(Input for this task Opens)
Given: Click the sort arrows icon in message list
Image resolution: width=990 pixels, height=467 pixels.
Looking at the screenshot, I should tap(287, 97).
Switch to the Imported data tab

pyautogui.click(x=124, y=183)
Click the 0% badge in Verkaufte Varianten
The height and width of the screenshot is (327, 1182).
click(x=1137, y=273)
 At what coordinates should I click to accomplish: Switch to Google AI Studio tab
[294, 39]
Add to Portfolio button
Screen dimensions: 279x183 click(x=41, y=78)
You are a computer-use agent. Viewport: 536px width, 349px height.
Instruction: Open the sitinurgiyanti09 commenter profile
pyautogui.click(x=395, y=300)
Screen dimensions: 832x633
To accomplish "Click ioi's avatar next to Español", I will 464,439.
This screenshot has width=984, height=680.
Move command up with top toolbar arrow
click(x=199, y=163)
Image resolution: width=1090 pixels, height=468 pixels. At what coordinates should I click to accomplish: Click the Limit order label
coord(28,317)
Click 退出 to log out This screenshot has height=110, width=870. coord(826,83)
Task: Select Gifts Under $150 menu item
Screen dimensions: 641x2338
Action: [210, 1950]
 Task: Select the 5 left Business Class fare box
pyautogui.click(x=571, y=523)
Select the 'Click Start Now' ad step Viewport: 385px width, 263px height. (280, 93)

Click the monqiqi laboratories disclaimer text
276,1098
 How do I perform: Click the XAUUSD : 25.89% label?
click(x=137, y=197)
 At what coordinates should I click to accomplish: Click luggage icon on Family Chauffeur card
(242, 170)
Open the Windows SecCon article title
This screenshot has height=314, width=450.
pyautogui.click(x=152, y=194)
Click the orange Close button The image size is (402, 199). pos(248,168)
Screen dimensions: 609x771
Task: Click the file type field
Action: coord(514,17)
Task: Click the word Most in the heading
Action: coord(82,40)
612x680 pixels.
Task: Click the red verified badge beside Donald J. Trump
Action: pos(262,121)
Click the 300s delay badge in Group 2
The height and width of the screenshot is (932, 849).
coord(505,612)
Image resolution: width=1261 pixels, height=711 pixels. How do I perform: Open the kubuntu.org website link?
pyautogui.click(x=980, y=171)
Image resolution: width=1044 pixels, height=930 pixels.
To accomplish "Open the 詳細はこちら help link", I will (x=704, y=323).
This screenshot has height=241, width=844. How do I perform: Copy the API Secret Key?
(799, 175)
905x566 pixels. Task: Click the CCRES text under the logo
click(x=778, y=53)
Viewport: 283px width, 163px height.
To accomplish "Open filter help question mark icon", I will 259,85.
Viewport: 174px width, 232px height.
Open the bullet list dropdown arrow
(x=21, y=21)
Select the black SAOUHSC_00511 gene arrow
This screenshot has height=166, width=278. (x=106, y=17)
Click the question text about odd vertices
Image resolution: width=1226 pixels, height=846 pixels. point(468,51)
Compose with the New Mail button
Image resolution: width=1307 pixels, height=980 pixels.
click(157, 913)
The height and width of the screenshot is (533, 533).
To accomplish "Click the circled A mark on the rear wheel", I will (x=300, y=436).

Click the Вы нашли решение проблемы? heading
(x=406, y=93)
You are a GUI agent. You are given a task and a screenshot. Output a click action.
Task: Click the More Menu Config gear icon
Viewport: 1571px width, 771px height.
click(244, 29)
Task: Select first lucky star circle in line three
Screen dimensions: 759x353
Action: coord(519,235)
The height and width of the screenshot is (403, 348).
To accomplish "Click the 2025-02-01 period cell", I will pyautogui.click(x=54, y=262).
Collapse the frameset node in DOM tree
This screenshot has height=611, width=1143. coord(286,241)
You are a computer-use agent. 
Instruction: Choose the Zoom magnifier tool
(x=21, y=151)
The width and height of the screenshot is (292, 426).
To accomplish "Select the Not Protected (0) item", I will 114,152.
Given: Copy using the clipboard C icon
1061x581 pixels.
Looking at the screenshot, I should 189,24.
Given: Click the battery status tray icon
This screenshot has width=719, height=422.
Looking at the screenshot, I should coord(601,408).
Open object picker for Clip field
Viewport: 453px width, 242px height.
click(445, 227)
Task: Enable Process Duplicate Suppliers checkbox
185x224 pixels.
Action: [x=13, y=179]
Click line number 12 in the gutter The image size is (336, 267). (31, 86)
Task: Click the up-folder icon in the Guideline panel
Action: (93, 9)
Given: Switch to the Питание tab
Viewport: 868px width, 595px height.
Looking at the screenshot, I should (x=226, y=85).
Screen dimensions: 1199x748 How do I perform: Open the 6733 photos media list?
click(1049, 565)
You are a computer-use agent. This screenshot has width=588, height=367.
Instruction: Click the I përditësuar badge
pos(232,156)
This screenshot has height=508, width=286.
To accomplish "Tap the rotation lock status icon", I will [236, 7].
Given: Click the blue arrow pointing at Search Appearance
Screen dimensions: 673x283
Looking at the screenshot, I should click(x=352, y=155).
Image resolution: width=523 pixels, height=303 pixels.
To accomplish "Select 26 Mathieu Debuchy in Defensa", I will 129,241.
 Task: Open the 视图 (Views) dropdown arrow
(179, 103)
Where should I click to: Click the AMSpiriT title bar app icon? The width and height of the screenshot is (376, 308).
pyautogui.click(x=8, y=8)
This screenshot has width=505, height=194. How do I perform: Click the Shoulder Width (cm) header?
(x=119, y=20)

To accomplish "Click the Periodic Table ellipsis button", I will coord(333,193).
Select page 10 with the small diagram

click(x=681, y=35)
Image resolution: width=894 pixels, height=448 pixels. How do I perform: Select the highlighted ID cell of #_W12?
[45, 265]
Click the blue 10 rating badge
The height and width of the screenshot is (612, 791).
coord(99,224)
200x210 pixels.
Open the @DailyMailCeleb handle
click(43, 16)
(Input for this task Closes)
Problem: Search the data above for the word "item" and show every line that has it.

Result of the task:
Task: Select Gifts Under $150 menu item
To accomplish "Select the Not Protected (0) item", I will 114,152.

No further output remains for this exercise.